Interstitial :: August
The hard part about having goals is the way "regular" life often gets in the way.
This Summer has been one of the most insane adventures of our lives.
We began looking toward our only vacation a year with Mark working seven days a week, repeating the mantra that after our vacation everything would be different once we had a chance to relax; once we finished our projects we were at; once we had a chance to reevaluate; once we created specific goals and timelines; once, once, once, once, once.
But that isn't really how life works, is it?
My maternal grandfather passed away after a long Summer of struggling. The kids and I had the great privilege of being there with our family during the last few days of his life and at the end. It was not the thing I thought I would be doing with the kids this Summer. I thought our first camping trip would be out in the wild somewhere, maybe along the Columbia, not in my grandparents living room. But such is life.
Death puts so many things in sharp perspective.
There is no "once" and the work is never done. You choose what you want to prioritize. You just do. Even if it means you're a bit more broke, or a bit more tired, or a bit more crazy.
Our goal is to have more adventures. To spend more time with the people we love. To do more of the projects we want to do. To do more together.
We want to be in the sunlight, where the wind is blowing and where the ocean is whispering and where the mountains are calling. All of which is only possible if we keep trying our best and taking time to do what matters instead of what might make the most number of dollars.
It is a crazy thing to put faith in yourself.
So seemingly simple, but it takes insane amounts of courage. Although I am wild child to the core, I lack confidence and I struggle to have gratitude. Both of which are crucial in to have faith in yourself and your capabilities, and those of your family members.

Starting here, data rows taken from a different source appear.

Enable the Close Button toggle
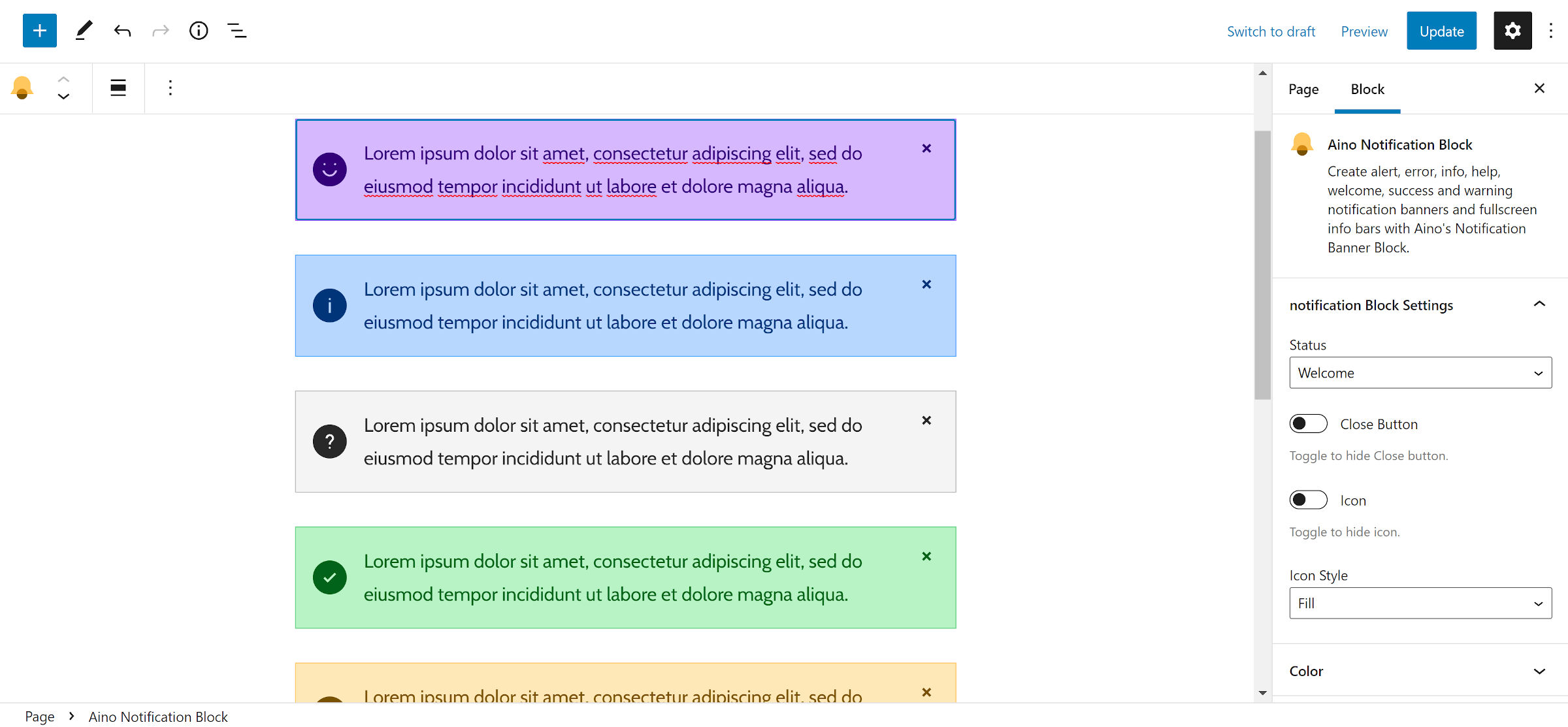This screenshot has width=1568, height=727. pos(1308,423)
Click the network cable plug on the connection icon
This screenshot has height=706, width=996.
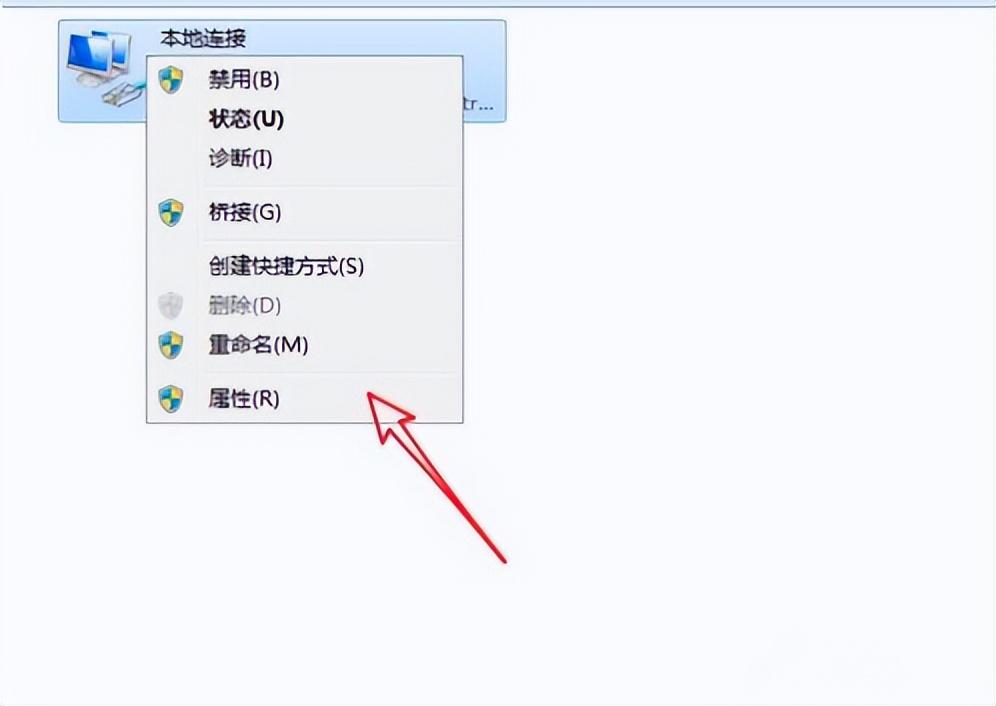click(x=119, y=95)
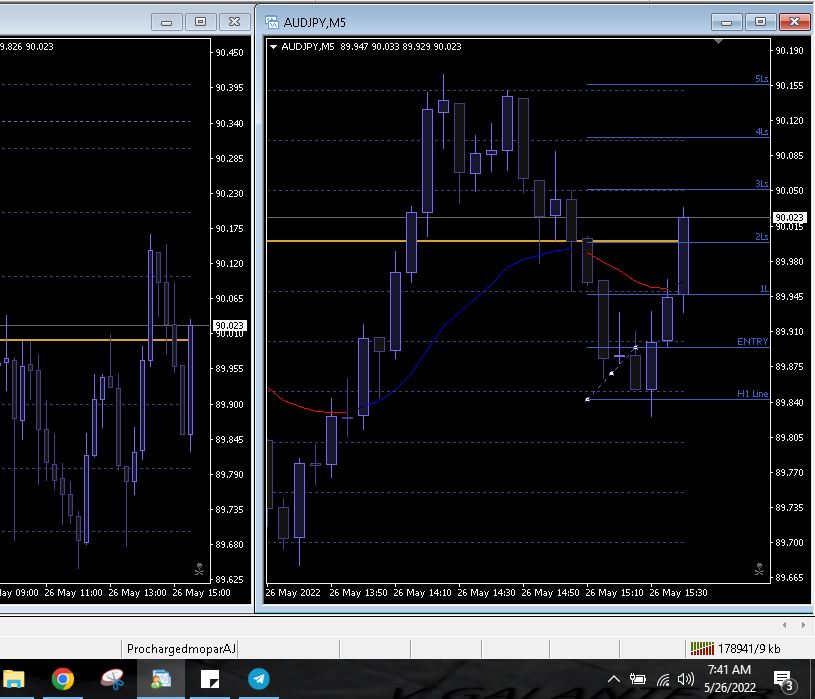Click the ProchargedmoparAJ profile in the status bar
The height and width of the screenshot is (699, 815).
point(181,649)
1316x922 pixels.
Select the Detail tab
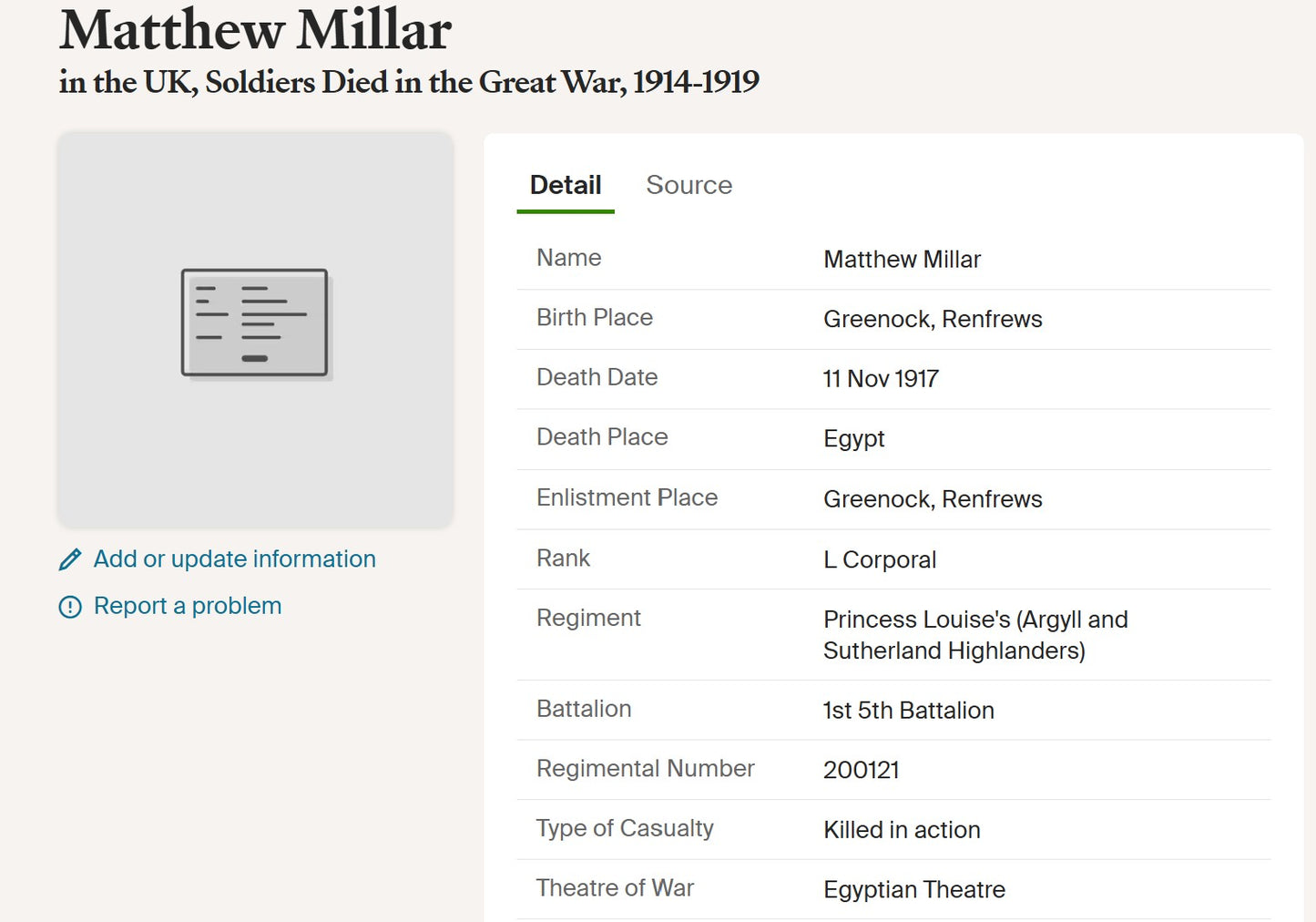[x=566, y=185]
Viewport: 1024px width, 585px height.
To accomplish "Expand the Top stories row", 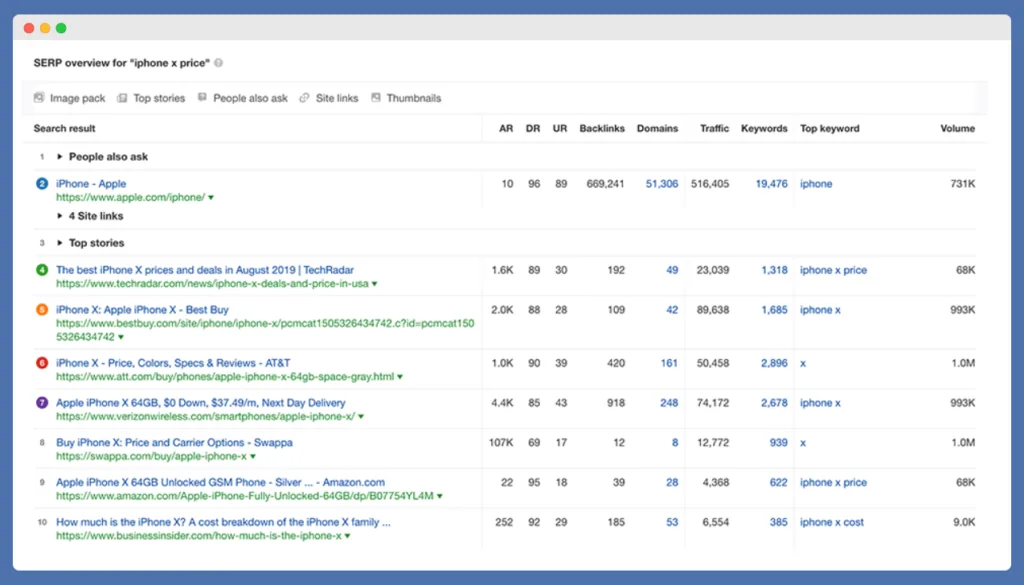I will (x=62, y=242).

We are moving into the life we want. Slowly and painfully. Instead of working seven days a week, we are camping while we build yurts on farmland for friends. Instead of accepting big jobs, we are spending more time creating art and furniture and custom pieces. Instead of "hustling" we are choosing to be more intentional.
There are sacrifices being made on every front, consequences positive and negative, but we are working toward the life we ultimately want. And is there anything better than that?
Being in the middle of your story, the middle of a chapter, is often confusing and frustrating. There is no hindsight to allow for reflection, there is no "end" or clean finish, there is no string tying every random thing together - yet.
And maybe there never will be, but it remains a wonder to be living in the interstice.